If you are talking about responsive design here i recommend using a responsive.css like on “webmization” Check this site and go to the responsive.css file and have a look
Thank you for your reply, I’ll definitely check the website. However, I was hoping to find a logical explanation to why we are defining the height property and giving it a value of auto when the browser automatically adjust the height of the image when it’s width go below 100%. Is it because some browsers won’t do that by default?
img { width: 100%; } means: scale the image horizontally to fit the containing element, e.g. a div, irrespective of its actual pixel size.
img { max-width: 100%; } means: scale the image horizontally, but never let the image get bigger than its actual pixel size.
In the case of width: 100%, the original aspect ratio of the image will be maintained and height:auto is not required. (If you include it by mistake it won’t affect anything.)

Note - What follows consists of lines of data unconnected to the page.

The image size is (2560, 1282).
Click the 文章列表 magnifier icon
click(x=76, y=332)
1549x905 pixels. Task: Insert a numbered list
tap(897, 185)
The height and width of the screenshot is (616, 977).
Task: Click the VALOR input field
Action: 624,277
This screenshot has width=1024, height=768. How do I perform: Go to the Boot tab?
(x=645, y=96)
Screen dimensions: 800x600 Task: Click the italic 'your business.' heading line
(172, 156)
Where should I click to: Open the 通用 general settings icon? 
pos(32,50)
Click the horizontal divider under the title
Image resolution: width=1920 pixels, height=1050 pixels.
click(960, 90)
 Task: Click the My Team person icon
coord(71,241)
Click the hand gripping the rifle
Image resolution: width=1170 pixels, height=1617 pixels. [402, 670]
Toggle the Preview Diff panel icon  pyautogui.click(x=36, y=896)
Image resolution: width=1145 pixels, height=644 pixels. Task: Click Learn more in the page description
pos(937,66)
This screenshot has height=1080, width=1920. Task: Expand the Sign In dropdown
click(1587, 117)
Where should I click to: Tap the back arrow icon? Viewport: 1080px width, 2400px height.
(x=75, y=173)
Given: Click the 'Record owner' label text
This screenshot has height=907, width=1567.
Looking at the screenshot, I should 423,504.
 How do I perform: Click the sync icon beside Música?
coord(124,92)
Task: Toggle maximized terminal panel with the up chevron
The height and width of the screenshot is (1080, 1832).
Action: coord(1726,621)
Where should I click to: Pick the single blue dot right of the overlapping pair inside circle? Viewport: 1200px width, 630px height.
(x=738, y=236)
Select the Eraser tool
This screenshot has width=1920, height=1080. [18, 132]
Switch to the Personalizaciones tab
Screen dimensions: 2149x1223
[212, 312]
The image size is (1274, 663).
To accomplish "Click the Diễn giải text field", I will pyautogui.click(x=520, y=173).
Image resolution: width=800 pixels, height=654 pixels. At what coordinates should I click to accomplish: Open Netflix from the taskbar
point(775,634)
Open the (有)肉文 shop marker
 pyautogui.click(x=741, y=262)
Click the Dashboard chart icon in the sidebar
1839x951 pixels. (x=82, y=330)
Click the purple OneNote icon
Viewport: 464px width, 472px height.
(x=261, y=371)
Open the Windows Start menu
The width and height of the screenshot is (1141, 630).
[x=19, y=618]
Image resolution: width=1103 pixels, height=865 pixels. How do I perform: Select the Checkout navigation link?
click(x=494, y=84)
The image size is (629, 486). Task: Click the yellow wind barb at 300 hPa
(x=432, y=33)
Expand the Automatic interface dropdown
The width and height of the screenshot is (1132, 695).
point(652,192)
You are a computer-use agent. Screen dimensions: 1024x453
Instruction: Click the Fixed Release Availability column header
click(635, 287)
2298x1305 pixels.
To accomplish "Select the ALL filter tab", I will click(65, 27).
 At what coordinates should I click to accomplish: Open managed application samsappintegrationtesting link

In the case of max-width: 100%, height: autois required to maintain the image’s aspect ratio. If you don’t include this rule you will find that as soon as the screen gets smaller than the actual pixel width of the image it will continue to scale (shrink) horizontally but remain at its actual pixel height.
Thank you for your reply and your detailed answer.
I find it interesting that the example you included presets the width and height of the image in the img tag, which I’m not sure why it is the case (because the image will still be rendered normally by the browser without these attributes). I can see your point, but again deleting the height attribute from the img tag makes the height responsive and I don’t have to include auto in that case.
It might be silly somehow to give that much thought into something as simple as that, however, I just thought it’s not necessary to add a height rule of auto to the solution when in reality it doesn’t matter because the {max-width: 100%;} would take care of the height responsiveness as well.
I’d advise always using the height:auto rule with max-width:100%.
The example I showed you has hard-coded width and height attributes, true. This is often the case when the image is output within e.g. Wordpress.
If that was so, then the height attribute could cause trouble. If you have full control over the HTML output then you don’t need height: auto (which is really a safety measure).